Here are a load of pieces of GW's artwork that I have modified
LH

This one took me about 1 hour









And if you don't believe me here's a layer to prove it









Here's a wip, I've kind of hit a road-block on it so don't expect anymore on it anytime soon.









And this is my most recent wip which I did in just 30 minutes!:shok:


----------



## Engelus (Jul 26, 2007)

thats fine, but dont claim it as your own work, give credit where credit is due.


----------



## luthorharkon (Nov 2, 2007)

Well I'm actually trying to claim that this








is my own work. Not the entire thing just carefully placed colour.


----------



## Engelus (Jul 26, 2007)

I gathered as much, i was just saying to make sure you always list the credit when posting it in forums and such.

if I were you Id put some color variance in there, like some less saturated versions of the colors, or more blue or red shift for the purples., also some striation of your own added to the colors could help, any texture will only add to the final product.

if you want some quick color variance, make a new layer, fill it grey, then render clouds into each of the RBG chanels, go back to layers, make it about 5-10% opacity and set to overlay. you could also do the same thing using various browns and setting that layer to saturation.

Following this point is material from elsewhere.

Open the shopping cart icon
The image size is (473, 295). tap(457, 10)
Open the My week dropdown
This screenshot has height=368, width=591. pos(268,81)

otherwise keep up the good work, its great practice if nothing else.


----------



## Lord Sinkoran (Dec 23, 2006)

looking good


----------



## Riandro (Feb 28, 2008)

ahh looks like we have another colourer on this forum, some nice more there bud, but it looks a little flat IMHO, needs some different brush strokes and colour variation, im acctually doing one now, i didnt draw it, its Kombat-units lines, but i allready got his permission to do it so dont fret about all the legal crap 










as you see its no where near done but hopefully you can see what i mean by useing different colours to help bring it to life :laugh:

Hope this helps!

-Riandro 
:victory:


----------



## omgitsduane (May 14, 2008)

Ive got that gaurdsman saved on my computer, its just frigging awesome, the coloring is sick as hell on those 40k pictures man! can't believe how simple it is.


----------



## Fenrakk101 (Feb 23, 2008)

That one Guardsdman looks like a cross-eyed 80-year-old hobo :laugh:
Seriously great pics dude drawing was never one of my strong points but I'm great at coloring


----------



## wonton86 (Sep 8, 2008)

luthorharkon i reckon ya colour work on those drawings r sick! good job


----------